TIFF [2000]Go to TIFF 00 index

Requiem for a Dream

(USA 2000) 102 minutes
Cast: Jared Leto, Ellen Burstyn, Jennifer Connelly, Marlon Wayans, Christopher McDonald
Written by Darren Aronofsky and Hubert Selby Jr., based upon the novel by Hubert Selby Jr.
Directed by Darren Aronofsky

THE STORY:

Four Staten Island nobodies dream of better lives. Widow Sara Goldfarb, addicted to junk food and a motivational infomercial, ignores her son Harry's careless lifestyle of drugs and scams until one day a telemarketer promises her the chance of a television appearance. The call comes as an awakening, turning Sara to diet pills so that she can drop 30 pounds to fit into a decades old dress. Harry and his girlfriend Marion--both casual drug users--aspire to establish a clothing design firm and along with their friend Tyrone, figure that a short adventure through drug trafficking will give them the windfall they need to get started. Within weeks, Sara becomes emaciated and paranoid as she waits for a response to her application. Harry, Marion, and Thomas become the most copious consumers of their own merchandise. Each individual's need for a constant fix reigns supreme over their dignity as they scatter and sink deeper into denial, delusion, and physical anguish.

• **INFORMATION GIVEN**:
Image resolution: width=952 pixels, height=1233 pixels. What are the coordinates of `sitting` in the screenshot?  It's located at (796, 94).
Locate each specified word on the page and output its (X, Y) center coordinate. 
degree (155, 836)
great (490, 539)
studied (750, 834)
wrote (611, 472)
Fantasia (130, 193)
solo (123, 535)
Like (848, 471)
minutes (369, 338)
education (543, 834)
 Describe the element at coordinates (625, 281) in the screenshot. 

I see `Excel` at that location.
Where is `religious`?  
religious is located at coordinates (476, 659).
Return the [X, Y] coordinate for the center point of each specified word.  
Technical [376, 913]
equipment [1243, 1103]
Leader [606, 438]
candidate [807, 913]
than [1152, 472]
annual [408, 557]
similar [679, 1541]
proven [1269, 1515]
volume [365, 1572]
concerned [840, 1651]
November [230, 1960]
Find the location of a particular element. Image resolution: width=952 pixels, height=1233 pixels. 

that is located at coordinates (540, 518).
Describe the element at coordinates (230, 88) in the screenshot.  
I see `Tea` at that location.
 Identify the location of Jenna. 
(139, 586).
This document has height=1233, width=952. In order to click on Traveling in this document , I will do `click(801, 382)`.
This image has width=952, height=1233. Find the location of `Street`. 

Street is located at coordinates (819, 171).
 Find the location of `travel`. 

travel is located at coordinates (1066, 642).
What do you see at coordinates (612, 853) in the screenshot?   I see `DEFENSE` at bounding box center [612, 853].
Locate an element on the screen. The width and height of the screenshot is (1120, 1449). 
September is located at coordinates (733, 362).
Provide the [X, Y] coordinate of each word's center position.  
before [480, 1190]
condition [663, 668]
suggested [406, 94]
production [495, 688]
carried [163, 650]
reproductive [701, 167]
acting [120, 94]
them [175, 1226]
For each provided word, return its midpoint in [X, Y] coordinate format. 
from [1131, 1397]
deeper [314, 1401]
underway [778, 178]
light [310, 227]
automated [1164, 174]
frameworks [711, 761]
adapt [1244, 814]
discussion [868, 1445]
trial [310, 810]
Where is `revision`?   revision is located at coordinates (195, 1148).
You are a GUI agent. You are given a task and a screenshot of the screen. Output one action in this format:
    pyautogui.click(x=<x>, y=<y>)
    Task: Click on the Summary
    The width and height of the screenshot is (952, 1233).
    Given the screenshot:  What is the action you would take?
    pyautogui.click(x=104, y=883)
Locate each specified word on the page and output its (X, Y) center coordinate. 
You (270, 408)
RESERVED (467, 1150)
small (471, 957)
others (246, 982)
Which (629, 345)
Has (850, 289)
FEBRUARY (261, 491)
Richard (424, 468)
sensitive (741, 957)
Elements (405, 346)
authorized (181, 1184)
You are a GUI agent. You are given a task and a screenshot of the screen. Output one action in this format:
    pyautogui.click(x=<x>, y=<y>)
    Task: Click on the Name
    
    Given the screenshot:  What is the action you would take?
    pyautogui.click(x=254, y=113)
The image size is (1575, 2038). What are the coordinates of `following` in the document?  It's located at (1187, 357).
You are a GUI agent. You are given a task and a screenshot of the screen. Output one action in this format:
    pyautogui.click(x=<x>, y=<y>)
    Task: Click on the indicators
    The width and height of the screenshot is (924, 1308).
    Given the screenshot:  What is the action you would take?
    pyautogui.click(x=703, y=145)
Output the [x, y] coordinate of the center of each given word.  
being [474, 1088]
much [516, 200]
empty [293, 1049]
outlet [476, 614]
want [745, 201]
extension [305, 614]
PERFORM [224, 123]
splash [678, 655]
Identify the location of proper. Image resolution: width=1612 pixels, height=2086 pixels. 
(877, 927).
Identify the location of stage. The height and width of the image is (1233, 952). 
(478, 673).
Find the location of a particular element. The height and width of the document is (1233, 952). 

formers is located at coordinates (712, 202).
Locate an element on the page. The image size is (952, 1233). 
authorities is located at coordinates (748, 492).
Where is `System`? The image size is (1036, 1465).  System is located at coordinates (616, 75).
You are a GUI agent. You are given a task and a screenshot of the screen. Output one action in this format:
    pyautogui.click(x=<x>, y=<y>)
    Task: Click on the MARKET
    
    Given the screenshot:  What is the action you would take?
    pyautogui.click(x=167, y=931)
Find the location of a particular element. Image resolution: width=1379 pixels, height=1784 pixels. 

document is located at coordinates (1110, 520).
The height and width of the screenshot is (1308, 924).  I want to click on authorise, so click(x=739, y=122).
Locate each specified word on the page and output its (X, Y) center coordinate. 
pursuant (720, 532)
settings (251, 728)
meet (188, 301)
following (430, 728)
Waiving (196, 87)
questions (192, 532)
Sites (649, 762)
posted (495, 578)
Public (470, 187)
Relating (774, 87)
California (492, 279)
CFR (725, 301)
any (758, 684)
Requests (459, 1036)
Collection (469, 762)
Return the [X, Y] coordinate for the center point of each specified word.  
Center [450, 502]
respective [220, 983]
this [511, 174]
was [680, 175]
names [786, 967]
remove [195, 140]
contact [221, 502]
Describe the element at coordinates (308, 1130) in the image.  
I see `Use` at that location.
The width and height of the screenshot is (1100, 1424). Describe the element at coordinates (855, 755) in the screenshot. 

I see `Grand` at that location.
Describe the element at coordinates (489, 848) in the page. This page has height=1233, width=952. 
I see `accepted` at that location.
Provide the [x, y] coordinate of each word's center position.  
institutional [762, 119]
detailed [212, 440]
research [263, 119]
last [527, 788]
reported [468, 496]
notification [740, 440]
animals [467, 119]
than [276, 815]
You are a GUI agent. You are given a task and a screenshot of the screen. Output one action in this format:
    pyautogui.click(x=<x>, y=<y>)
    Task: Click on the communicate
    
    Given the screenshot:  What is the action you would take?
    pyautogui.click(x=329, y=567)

• **WHAT YOU WILL DO**:
According to the film synopsis, why do Harry, Marion, and Tyrone get involved in drug trafficking? Answer in one to three sentences.

• **WORKED SOLUTION**:
Harry and Marion want to start a clothing design firm. Together with Tyrone, they figure that a short adventure in drug trafficking will bring them the windfall they need to get it started.